PAGE EXTRACT:
The Senate bill would probably have frozen milk price supports at the present level of $13.10 for several years with an adjustment unlikely until October 1983. The practical effect of the House bill would have been an increase in October 1983 of more than $1.00 per cwt. A compromise was arranged in the conference committee; the House conferees agreed to the minimum 70 percent of parity in the Senate bill, and the Senate conferees agreed to drop their provision for eliminating the annual increase if USDA projections for net dairy purchases exceed $750 million for the coming year. The compromise would have cost approximately $150 million more than the original Senate bill approved by the Reagan administration. It was more than the administration was willing to accept. Reagan threatened a veto of the entire farm bill unless the conference committee made changes in the dairy section. The bargaining which ensued produced the modest guaranteed increases in each of the next three years in milk price supports discussed earlier but eliminated the connection between price supports and parity. As a consequence, it is quite likely that dairy price supports, which are presently effectively below 70 percent of parity, will continue to be below 70 percent given the modest, albeit guaranteed, increases scheduled for October 1982 and October 1983, increases which are now jeopardized by the latest Reagan initiative.
Will taxpayers and consumers benefit in any substantial way from Reagan's newest proposal to reduce dairy price supports? In other words, will reducing price supports actually save the government money, and will consumers pay any less for milk?
Whether the government will save any money obviously depends upon total government expenditures on price supports in 1983 and thereafter. Certainly the government will spend less with price supports at $12.00 per cwt. than it would with $13.10 or higher. But whether it spends more on price supports in 1983 than it does in 1982 is still an open question. Even if Congress skips the October 1982 increase of 15 cents per cwt. and grants the Secretary of Agriculture the authority to reduce price supports to $12.00 per cwt. (or some other figure less than the current $13.10 per cwt.), there are no assurances this will save the government any money. USDA estimates show that a $12.00 per cwt. price support level could save the government as much as a billion dollars in fiscal '83. But similar USDA estimates in February 1982 were about $400 million too optimistic by May. Any group making a $400 million mistake in only four months should not find a $1 billion error beyond its capacity.
The reasons why USDA makes such mistakes in forecasting are not difficult to understand. America is blessed with enormously efficient and productive dairy farmers who respond with alacrity to the incentives offered by their government. Consider the reaction of a dairy farmer in early 1981 when asked how he would respond to a dairy price support reduction:
Oh, we would just increase our output to lower our unit cost and to keep up our money flow. Everything we buy will not go down, so we have to have more revenue if we're going to continue. Your marginal producers may get out, but your professionals, your good operators, will just increase milk output.
Not only is the government going to save very little with surplus dairy purchases, even with lowered price supports, but consumers are going to pay just as much for milk at the supermarket. The reason for this is simple -- that is the way government has set things up. The explanation as to why and how things got that way is a bit more complicated.

APPLY WHAT YOU READ:
1. From the passage on dairy price supports, reproduce word for word everything between "Will taxpayers and" and "less for milk?", inclusive.
2. Pick up the passage on dairy price supports after its last sentence and carry it further.

Screenshot grounding data
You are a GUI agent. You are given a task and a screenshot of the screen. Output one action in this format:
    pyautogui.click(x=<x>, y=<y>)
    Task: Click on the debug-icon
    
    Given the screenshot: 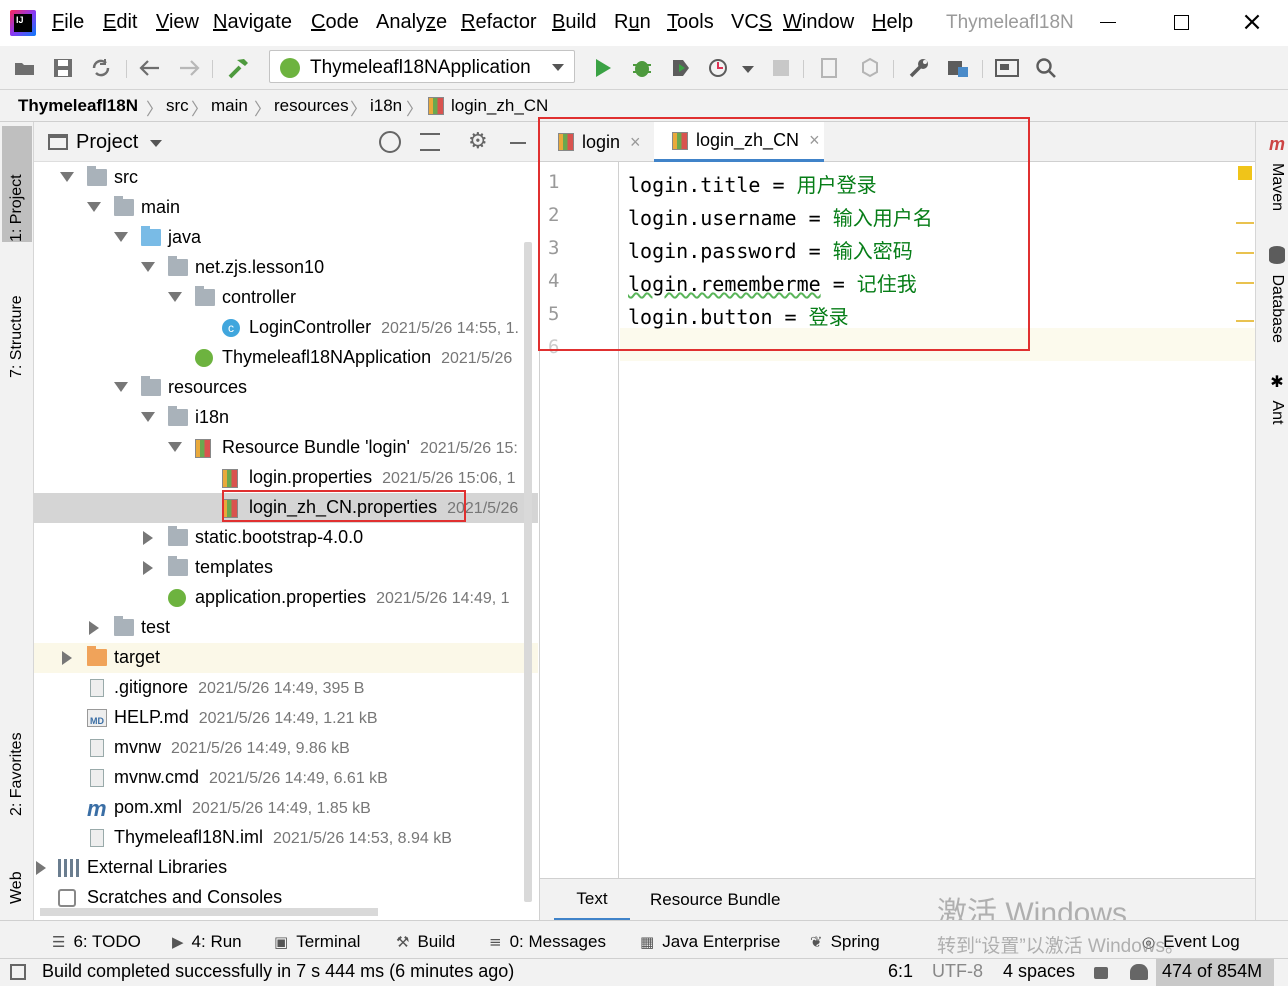 What is the action you would take?
    pyautogui.click(x=642, y=68)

ANSWERS BY ITEM NUMBER:
1.
Will taxpayers and consumers benefit in any substantial way from Reagan's newest proposal to reduce dairy price supports? In other words, will reducing price supports actually save the government money, and will consumers pay any less for milk?

2.
The Origin of Price-Fixing
The giant dairy farmer cooperative, formed by huge mergers of smaller co-ops in the late 1960s and the 1970s, are organized into regional milk cartels. Aided and abetted by the USDA, they actively (and legally) fix the price of Grade A raw milk. Even if dairy price supports are reduced and dairy co-ops and their members receive less from taxpayers (an unlikely occurrence for the reasons expressed by the dairy farmer to Barron's), the co-ops still have the monopoly power to increase the price of raw milk and more than compensate for any reduction occasioned by a decrease in price supports. They have used the power in the past, particularly during the Nixon-Ford years, and they will use it again if necessary.
Raw milk historically has accounted for over 50 percent of the retail price of milk and is the single largest component of the supermarket price. There is no free-market price for the raw milk produced by members of the milk cartels. Instead, the USDA fixes a minimum price which dairies must pay to milk producers belonging to the cartels. In most of the market areas regulated by the USDA, the USDA minimum price is the key element that enables milk producer cooperatives to charge monopoly prices higher than the USDA fixed price. Understandably, dairy co-ops are keenly interested in how the USDA sets the minimum price.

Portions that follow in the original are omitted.